---- Data for the task
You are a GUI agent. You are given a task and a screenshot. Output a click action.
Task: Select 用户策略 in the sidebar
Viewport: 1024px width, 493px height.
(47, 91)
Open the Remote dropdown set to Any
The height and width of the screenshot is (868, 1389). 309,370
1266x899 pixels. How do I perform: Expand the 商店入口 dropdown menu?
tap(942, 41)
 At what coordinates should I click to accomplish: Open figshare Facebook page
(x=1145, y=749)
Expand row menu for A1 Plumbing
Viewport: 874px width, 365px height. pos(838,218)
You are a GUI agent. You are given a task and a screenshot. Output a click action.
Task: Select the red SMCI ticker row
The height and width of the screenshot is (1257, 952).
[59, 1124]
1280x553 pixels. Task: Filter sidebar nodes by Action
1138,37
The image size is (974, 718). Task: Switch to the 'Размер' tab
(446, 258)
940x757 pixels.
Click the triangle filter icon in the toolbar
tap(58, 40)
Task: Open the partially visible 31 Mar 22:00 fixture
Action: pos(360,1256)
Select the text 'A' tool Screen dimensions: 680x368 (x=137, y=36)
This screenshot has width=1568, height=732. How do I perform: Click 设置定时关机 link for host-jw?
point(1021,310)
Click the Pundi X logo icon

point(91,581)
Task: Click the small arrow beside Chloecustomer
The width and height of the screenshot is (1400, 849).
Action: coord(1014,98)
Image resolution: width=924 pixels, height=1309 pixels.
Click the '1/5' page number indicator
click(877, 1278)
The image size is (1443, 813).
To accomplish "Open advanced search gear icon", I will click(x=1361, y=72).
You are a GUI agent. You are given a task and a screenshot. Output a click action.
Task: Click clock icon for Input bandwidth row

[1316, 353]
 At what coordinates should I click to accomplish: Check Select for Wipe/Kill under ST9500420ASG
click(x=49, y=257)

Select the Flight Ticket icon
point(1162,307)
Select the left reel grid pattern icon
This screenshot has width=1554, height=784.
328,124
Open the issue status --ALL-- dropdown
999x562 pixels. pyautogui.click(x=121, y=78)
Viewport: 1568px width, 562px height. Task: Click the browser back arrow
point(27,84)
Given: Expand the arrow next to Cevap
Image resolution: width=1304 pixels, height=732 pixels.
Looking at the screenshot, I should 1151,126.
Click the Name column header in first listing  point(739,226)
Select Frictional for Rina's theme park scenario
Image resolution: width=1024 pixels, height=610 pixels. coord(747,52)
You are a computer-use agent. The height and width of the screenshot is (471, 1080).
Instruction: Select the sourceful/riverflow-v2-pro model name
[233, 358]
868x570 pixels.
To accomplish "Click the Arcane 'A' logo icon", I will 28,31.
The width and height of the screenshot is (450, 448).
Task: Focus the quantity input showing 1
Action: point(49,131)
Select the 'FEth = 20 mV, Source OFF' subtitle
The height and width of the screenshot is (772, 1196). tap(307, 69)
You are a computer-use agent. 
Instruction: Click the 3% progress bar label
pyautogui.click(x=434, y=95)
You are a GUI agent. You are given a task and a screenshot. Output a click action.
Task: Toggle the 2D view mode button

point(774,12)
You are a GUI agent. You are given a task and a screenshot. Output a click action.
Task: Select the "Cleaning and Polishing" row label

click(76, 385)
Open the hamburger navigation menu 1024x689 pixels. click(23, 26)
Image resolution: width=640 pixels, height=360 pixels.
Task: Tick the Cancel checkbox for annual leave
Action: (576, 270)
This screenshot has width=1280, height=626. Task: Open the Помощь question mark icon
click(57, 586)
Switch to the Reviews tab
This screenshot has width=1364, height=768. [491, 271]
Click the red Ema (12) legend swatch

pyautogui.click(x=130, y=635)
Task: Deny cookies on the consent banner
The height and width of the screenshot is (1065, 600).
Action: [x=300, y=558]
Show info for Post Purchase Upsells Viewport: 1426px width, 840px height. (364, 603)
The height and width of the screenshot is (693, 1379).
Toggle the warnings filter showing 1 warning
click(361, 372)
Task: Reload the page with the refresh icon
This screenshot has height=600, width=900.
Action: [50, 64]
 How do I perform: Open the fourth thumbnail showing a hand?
--------
**Required work**
Retype the data in full, exactly.

**Answer to the problem**
You are a GUI agent. You are given a task and a screenshot. Output a click action.
Task: Select 用户策略 in the sidebar
Viewport: 1024px width, 493px height.
(47, 91)
Open the Remote dropdown set to Any
The height and width of the screenshot is (868, 1389). 309,370
1266x899 pixels. How do I perform: Expand the 商店入口 dropdown menu?
tap(942, 41)
 At what coordinates should I click to accomplish: Open figshare Facebook page
(x=1145, y=749)
Expand row menu for A1 Plumbing
Viewport: 874px width, 365px height. pos(838,218)
You are a GUI agent. You are given a task and a screenshot. Output a click action.
Task: Select the red SMCI ticker row
The height and width of the screenshot is (1257, 952).
[59, 1124]
1280x553 pixels. Task: Filter sidebar nodes by Action
1138,37
The image size is (974, 718). Task: Switch to the 'Размер' tab
(446, 258)
940x757 pixels.
Click the triangle filter icon in the toolbar
tap(58, 40)
Task: Open the partially visible 31 Mar 22:00 fixture
Action: pos(360,1256)
Select the text 'A' tool Screen dimensions: 680x368 (x=137, y=36)
This screenshot has width=1568, height=732. How do I perform: Click 设置定时关机 link for host-jw?
point(1021,310)
Click the Pundi X logo icon

point(91,581)
Task: Click the small arrow beside Chloecustomer
The width and height of the screenshot is (1400, 849).
Action: coord(1014,98)
Image resolution: width=924 pixels, height=1309 pixels.
Click the '1/5' page number indicator
click(877, 1278)
The image size is (1443, 813).
To accomplish "Open advanced search gear icon", I will click(x=1361, y=72).
You are a GUI agent. You are given a task and a screenshot. Output a click action.
Task: Click clock icon for Input bandwidth row

[1316, 353]
 At what coordinates should I click to accomplish: Check Select for Wipe/Kill under ST9500420ASG
click(x=49, y=257)

Select the Flight Ticket icon
point(1162,307)
Select the left reel grid pattern icon
This screenshot has width=1554, height=784.
328,124
Open the issue status --ALL-- dropdown
999x562 pixels. pyautogui.click(x=121, y=78)
Viewport: 1568px width, 562px height. Task: Click the browser back arrow
point(27,84)
Given: Expand the arrow next to Cevap
Image resolution: width=1304 pixels, height=732 pixels.
Looking at the screenshot, I should 1151,126.
Click the Name column header in first listing  point(739,226)
Select Frictional for Rina's theme park scenario
Image resolution: width=1024 pixels, height=610 pixels. coord(747,52)
You are a computer-use agent. The height and width of the screenshot is (471, 1080).
Instruction: Select the sourceful/riverflow-v2-pro model name
[233, 358]
868x570 pixels.
To accomplish "Click the Arcane 'A' logo icon", I will 28,31.
The width and height of the screenshot is (450, 448).
Task: Focus the quantity input showing 1
Action: point(49,131)
Select the 'FEth = 20 mV, Source OFF' subtitle
The height and width of the screenshot is (772, 1196). tap(307, 69)
You are a computer-use agent. 
Instruction: Click the 3% progress bar label
pyautogui.click(x=434, y=95)
You are a GUI agent. You are given a task and a screenshot. Output a click action.
Task: Toggle the 2D view mode button

point(774,12)
You are a GUI agent. You are given a task and a screenshot. Output a click action.
Task: Select the "Cleaning and Polishing" row label

click(76, 385)
Open the hamburger navigation menu 1024x689 pixels. click(23, 26)
Image resolution: width=640 pixels, height=360 pixels.
Task: Tick the Cancel checkbox for annual leave
Action: (576, 270)
This screenshot has width=1280, height=626. Task: Open the Помощь question mark icon
click(57, 586)
Switch to the Reviews tab
This screenshot has width=1364, height=768. [491, 271]
Click the red Ema (12) legend swatch

pyautogui.click(x=130, y=635)
Task: Deny cookies on the consent banner
The height and width of the screenshot is (1065, 600).
Action: [x=300, y=558]
Show info for Post Purchase Upsells Viewport: 1426px width, 840px height. (364, 603)
The height and width of the screenshot is (693, 1379).
Toggle the warnings filter showing 1 warning
click(361, 372)
Task: Reload the page with the refresh icon
This screenshot has height=600, width=900.
Action: [50, 64]
 How do I perform: Open the fourth thumbnail showing a hand?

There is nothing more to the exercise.